Record extracts:
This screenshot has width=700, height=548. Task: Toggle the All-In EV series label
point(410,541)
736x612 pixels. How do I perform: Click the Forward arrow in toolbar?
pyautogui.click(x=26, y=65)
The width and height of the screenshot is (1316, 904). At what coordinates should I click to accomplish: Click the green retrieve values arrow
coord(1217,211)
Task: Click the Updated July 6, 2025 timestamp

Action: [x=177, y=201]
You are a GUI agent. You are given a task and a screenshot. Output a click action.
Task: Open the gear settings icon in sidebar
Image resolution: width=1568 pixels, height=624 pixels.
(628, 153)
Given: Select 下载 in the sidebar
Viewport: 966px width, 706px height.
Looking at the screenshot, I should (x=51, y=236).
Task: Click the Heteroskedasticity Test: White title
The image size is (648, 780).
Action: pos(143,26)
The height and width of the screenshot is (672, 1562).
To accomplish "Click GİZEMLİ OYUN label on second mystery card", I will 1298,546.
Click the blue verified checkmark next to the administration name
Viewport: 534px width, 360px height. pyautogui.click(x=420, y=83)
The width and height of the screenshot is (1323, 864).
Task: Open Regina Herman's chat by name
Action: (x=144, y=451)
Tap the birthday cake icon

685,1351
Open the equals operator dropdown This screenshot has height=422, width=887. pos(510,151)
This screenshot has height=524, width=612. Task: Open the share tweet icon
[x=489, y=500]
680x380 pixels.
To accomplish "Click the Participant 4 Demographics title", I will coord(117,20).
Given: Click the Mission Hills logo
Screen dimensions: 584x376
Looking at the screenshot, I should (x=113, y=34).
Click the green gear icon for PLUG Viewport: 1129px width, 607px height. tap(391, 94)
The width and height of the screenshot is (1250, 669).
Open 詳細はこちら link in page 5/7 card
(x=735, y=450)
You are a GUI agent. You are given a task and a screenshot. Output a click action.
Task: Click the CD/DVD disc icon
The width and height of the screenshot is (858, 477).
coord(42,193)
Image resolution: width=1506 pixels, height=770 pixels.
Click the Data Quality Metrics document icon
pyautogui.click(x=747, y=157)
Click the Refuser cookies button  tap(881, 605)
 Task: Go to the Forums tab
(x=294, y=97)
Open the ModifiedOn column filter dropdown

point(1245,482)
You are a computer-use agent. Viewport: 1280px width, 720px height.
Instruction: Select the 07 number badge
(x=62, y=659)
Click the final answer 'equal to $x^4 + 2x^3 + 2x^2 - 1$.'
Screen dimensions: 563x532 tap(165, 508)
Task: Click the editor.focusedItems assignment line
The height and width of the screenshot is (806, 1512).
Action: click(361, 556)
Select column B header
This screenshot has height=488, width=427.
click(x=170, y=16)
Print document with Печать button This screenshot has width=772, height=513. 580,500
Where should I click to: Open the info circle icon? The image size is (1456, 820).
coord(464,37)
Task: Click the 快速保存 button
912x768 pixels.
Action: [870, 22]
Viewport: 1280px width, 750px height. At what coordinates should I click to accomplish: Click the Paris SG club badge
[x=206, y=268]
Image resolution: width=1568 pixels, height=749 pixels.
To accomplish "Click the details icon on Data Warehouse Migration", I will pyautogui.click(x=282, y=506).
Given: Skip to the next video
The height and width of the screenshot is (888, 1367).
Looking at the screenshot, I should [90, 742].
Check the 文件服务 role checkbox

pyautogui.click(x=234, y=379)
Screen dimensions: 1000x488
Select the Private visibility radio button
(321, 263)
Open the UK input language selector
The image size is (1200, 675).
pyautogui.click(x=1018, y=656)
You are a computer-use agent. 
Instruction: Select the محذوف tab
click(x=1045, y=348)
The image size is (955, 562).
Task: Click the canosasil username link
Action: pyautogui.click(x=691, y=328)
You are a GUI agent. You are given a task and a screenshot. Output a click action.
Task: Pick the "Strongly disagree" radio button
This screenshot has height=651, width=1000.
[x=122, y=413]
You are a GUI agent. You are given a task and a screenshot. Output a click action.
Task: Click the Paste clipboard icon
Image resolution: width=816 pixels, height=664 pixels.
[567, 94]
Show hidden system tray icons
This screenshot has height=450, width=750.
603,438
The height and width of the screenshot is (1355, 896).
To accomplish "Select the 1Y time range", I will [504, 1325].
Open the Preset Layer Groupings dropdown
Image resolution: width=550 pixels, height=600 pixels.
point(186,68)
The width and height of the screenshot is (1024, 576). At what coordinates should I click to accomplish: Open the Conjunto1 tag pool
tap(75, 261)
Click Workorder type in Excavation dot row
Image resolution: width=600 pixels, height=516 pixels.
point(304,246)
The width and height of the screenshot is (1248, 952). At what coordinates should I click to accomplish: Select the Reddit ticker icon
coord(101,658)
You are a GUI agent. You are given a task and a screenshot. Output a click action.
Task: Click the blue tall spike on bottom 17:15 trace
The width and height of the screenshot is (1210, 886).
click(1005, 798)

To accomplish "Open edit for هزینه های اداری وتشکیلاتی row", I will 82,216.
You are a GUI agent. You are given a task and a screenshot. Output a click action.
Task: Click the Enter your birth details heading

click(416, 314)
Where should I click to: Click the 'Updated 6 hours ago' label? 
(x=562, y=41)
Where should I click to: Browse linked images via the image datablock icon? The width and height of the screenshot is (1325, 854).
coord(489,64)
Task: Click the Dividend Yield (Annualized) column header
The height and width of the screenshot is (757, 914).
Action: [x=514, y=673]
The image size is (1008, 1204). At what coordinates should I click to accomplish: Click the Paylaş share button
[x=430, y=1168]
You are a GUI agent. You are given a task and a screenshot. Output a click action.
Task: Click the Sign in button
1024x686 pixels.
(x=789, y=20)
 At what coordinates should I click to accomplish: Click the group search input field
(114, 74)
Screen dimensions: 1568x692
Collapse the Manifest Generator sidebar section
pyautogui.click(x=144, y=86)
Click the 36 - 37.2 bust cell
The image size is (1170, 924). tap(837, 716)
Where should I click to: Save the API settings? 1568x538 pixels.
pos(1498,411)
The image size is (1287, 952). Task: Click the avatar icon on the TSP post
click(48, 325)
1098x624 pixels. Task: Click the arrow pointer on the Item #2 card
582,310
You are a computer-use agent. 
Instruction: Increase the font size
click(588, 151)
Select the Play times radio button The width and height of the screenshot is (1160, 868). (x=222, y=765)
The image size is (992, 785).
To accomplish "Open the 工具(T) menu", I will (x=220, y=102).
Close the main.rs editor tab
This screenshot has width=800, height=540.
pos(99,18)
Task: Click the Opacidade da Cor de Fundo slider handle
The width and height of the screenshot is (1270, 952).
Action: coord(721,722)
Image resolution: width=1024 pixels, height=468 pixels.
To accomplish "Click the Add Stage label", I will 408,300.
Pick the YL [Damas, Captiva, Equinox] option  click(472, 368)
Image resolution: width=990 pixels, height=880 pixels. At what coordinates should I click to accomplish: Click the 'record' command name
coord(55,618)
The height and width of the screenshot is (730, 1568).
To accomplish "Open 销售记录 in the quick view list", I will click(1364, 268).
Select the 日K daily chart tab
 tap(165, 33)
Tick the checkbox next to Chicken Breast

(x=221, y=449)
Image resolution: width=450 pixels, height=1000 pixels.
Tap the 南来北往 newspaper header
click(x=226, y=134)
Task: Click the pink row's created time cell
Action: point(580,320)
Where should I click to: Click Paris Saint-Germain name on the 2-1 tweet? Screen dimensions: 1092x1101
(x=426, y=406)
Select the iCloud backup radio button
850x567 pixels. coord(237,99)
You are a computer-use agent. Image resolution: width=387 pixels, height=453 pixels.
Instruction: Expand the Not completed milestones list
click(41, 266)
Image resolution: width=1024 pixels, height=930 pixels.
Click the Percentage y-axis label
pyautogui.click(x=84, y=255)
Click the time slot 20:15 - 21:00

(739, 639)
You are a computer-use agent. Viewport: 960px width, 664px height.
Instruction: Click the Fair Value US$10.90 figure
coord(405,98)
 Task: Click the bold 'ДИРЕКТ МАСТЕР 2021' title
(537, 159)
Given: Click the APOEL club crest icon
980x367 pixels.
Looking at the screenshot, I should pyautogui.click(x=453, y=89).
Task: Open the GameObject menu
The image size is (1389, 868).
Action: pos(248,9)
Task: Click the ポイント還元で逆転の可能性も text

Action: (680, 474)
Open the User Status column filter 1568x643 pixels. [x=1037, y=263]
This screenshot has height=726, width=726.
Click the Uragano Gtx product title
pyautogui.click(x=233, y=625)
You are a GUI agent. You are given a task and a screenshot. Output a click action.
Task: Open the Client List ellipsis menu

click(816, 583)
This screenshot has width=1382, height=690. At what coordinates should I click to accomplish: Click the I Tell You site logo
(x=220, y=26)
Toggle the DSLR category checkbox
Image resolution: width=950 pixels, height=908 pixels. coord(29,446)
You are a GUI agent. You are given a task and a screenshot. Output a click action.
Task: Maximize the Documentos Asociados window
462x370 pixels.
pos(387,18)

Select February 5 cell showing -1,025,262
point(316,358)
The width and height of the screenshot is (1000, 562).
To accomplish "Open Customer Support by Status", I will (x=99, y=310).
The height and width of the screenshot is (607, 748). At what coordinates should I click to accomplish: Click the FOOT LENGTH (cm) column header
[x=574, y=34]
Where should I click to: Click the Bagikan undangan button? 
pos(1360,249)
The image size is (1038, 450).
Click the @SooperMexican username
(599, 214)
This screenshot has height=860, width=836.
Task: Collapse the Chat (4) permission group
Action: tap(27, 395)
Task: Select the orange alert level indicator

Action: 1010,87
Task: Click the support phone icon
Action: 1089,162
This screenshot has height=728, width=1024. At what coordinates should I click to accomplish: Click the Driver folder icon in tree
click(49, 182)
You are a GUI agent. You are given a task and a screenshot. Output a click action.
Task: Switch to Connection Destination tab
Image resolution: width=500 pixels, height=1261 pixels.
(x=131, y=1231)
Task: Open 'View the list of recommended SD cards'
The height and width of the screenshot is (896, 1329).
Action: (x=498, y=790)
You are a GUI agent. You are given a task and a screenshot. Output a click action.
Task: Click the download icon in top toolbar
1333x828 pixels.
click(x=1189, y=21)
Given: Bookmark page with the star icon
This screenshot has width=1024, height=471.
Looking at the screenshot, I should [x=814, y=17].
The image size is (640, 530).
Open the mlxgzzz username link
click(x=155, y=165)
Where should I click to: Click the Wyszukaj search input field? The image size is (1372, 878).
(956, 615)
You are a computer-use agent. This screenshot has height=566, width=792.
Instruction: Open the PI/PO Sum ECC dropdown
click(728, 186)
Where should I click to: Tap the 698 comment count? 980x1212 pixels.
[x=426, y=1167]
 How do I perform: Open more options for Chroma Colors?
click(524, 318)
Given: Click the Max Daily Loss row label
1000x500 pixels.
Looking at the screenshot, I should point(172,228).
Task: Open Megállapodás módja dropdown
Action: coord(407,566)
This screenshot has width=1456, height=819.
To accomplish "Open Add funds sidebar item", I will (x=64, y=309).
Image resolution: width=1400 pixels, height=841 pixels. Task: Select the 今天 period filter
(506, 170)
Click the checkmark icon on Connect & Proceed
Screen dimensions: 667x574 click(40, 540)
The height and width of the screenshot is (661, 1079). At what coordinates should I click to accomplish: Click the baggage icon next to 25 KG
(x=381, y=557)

Brief:
Tally the lines of the data that contain the string "computer" and report the total alone.

Answer below:
6